* Task description
Below are some records; return each one exactly.

* Supplied data
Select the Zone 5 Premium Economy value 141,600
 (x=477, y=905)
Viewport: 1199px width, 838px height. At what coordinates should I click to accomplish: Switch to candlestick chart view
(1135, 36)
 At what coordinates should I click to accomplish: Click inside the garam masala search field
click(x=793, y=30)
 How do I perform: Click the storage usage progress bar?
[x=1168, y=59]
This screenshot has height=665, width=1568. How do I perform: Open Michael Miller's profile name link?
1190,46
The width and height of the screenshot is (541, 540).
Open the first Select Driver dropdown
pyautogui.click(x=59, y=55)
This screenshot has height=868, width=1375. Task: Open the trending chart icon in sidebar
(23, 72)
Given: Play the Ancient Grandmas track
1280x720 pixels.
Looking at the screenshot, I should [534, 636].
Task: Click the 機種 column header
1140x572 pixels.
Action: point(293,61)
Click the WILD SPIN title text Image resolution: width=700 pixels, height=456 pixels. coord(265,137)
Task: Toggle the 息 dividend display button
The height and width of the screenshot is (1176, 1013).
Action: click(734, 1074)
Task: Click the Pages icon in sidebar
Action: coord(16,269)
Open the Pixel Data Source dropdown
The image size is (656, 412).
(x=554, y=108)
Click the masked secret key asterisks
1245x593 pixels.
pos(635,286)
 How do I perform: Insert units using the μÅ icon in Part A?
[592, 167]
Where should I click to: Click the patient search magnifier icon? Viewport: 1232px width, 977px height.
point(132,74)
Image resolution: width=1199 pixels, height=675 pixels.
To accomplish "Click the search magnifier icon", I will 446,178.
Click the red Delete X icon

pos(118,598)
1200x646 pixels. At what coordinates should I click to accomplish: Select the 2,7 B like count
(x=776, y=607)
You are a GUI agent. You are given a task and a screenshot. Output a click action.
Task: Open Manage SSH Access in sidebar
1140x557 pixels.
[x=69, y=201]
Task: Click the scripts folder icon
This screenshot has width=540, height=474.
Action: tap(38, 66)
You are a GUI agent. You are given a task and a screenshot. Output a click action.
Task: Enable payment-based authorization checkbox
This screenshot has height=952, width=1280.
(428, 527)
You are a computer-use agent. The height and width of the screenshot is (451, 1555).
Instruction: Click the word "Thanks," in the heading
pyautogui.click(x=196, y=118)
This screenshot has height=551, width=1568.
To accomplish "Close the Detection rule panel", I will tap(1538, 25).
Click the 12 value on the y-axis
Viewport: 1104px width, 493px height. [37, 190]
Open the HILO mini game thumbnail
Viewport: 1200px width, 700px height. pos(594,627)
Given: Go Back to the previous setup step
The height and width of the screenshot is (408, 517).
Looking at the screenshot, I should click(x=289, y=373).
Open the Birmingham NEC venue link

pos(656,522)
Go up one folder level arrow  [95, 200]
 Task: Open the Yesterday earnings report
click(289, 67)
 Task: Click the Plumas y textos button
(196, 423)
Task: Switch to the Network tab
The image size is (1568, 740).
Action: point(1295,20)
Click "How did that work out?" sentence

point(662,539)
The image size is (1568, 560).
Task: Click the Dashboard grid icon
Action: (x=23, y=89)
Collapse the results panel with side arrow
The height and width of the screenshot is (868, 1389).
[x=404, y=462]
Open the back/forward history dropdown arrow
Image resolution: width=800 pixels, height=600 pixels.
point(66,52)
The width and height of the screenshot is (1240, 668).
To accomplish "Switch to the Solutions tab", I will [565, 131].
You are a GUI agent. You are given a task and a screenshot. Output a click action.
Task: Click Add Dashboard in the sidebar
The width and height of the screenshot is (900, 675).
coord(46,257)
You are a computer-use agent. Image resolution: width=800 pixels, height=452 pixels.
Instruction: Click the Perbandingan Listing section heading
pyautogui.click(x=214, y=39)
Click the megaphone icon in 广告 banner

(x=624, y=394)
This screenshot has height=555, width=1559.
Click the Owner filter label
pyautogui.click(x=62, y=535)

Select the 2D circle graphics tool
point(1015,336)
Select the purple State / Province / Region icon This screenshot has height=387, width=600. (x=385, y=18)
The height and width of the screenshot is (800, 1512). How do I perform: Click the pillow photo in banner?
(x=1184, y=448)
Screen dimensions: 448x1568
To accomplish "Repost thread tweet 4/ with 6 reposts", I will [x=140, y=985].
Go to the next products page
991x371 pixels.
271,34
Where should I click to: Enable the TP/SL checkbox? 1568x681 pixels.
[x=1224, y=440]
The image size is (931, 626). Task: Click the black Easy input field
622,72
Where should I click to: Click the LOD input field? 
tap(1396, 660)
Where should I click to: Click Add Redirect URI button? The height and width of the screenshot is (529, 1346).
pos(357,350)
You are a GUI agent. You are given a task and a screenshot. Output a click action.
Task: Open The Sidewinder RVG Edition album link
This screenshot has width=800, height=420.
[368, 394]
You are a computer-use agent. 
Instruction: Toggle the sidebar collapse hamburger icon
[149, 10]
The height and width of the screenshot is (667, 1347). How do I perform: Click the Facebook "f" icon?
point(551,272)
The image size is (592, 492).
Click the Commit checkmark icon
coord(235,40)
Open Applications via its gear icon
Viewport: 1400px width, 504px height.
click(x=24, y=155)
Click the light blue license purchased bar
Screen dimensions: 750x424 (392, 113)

* The answer
Select the Zone 5 Premium Economy value 141,600
 (x=477, y=905)
Viewport: 1199px width, 838px height. At what coordinates should I click to accomplish: Switch to candlestick chart view
(1135, 36)
 At what coordinates should I click to accomplish: Click inside the garam masala search field
click(x=793, y=30)
 How do I perform: Click the storage usage progress bar?
[x=1168, y=59]
This screenshot has height=665, width=1568. How do I perform: Open Michael Miller's profile name link?
1190,46
The width and height of the screenshot is (541, 540).
Open the first Select Driver dropdown
pyautogui.click(x=59, y=55)
This screenshot has height=868, width=1375. Task: Open the trending chart icon in sidebar
(23, 72)
Given: Play the Ancient Grandmas track
1280x720 pixels.
Looking at the screenshot, I should [534, 636].
Task: Click the 機種 column header
1140x572 pixels.
Action: point(293,61)
Click the WILD SPIN title text Image resolution: width=700 pixels, height=456 pixels. coord(265,137)
Task: Toggle the 息 dividend display button
The height and width of the screenshot is (1176, 1013).
Action: click(734, 1074)
Task: Click the Pages icon in sidebar
Action: coord(16,269)
Open the Pixel Data Source dropdown
The image size is (656, 412).
(x=554, y=108)
Click the masked secret key asterisks
1245x593 pixels.
pos(635,286)
 How do I perform: Insert units using the μÅ icon in Part A?
[592, 167]
Where should I click to: Click the patient search magnifier icon? Viewport: 1232px width, 977px height.
point(132,74)
Image resolution: width=1199 pixels, height=675 pixels.
To accomplish "Click the search magnifier icon", I will 446,178.
Click the red Delete X icon

pos(118,598)
1200x646 pixels. At what coordinates should I click to accomplish: Select the 2,7 B like count
(x=776, y=607)
You are a GUI agent. You are given a task and a screenshot. Output a click action.
Task: Open Manage SSH Access in sidebar
1140x557 pixels.
[x=69, y=201]
Task: Click the scripts folder icon
This screenshot has width=540, height=474.
Action: tap(38, 66)
You are a GUI agent. You are given a task and a screenshot. Output a click action.
Task: Enable payment-based authorization checkbox
This screenshot has height=952, width=1280.
(428, 527)
You are a computer-use agent. The height and width of the screenshot is (451, 1555).
Instruction: Click the word "Thanks," in the heading
pyautogui.click(x=196, y=118)
This screenshot has height=551, width=1568.
To accomplish "Close the Detection rule panel", I will tap(1538, 25).
Click the 12 value on the y-axis
Viewport: 1104px width, 493px height. [37, 190]
Open the HILO mini game thumbnail
Viewport: 1200px width, 700px height. pos(594,627)
Given: Go Back to the previous setup step
The height and width of the screenshot is (408, 517).
Looking at the screenshot, I should click(x=289, y=373).
Open the Birmingham NEC venue link

pos(656,522)
Go up one folder level arrow  [95, 200]
 Task: Open the Yesterday earnings report
click(289, 67)
 Task: Click the Plumas y textos button
(196, 423)
Task: Switch to the Network tab
The image size is (1568, 740).
Action: point(1295,20)
Click "How did that work out?" sentence

point(662,539)
The image size is (1568, 560).
Task: Click the Dashboard grid icon
Action: (x=23, y=89)
Collapse the results panel with side arrow
The height and width of the screenshot is (868, 1389).
[x=404, y=462]
Open the back/forward history dropdown arrow
Image resolution: width=800 pixels, height=600 pixels.
point(66,52)
The width and height of the screenshot is (1240, 668).
To accomplish "Switch to the Solutions tab", I will [565, 131].
You are a GUI agent. You are given a task and a screenshot. Output a click action.
Task: Click Add Dashboard in the sidebar
The width and height of the screenshot is (900, 675).
coord(46,257)
You are a computer-use agent. Image resolution: width=800 pixels, height=452 pixels.
Instruction: Click the Perbandingan Listing section heading
pyautogui.click(x=214, y=39)
Click the megaphone icon in 广告 banner

(x=624, y=394)
This screenshot has height=555, width=1559.
Click the Owner filter label
pyautogui.click(x=62, y=535)

Select the 2D circle graphics tool
point(1015,336)
Select the purple State / Province / Region icon This screenshot has height=387, width=600. (x=385, y=18)
The height and width of the screenshot is (800, 1512). How do I perform: Click the pillow photo in banner?
(x=1184, y=448)
Screen dimensions: 448x1568
To accomplish "Repost thread tweet 4/ with 6 reposts", I will [x=140, y=985].
Go to the next products page
991x371 pixels.
271,34
Where should I click to: Enable the TP/SL checkbox? 1568x681 pixels.
[x=1224, y=440]
The image size is (931, 626). Task: Click the black Easy input field
622,72
Where should I click to: Click the LOD input field? 
tap(1396, 660)
Where should I click to: Click Add Redirect URI button? The height and width of the screenshot is (529, 1346).
pos(357,350)
You are a GUI agent. You are given a task and a screenshot. Output a click action.
Task: Open The Sidewinder RVG Edition album link
This screenshot has width=800, height=420.
[368, 394]
You are a computer-use agent. 
Instruction: Toggle the sidebar collapse hamburger icon
[149, 10]
The height and width of the screenshot is (667, 1347). How do I perform: Click the Facebook "f" icon?
point(551,272)
The image size is (592, 492).
Click the Commit checkmark icon
coord(235,40)
Open Applications via its gear icon
Viewport: 1400px width, 504px height.
click(x=24, y=155)
Click the light blue license purchased bar
Screen dimensions: 750x424 (392, 113)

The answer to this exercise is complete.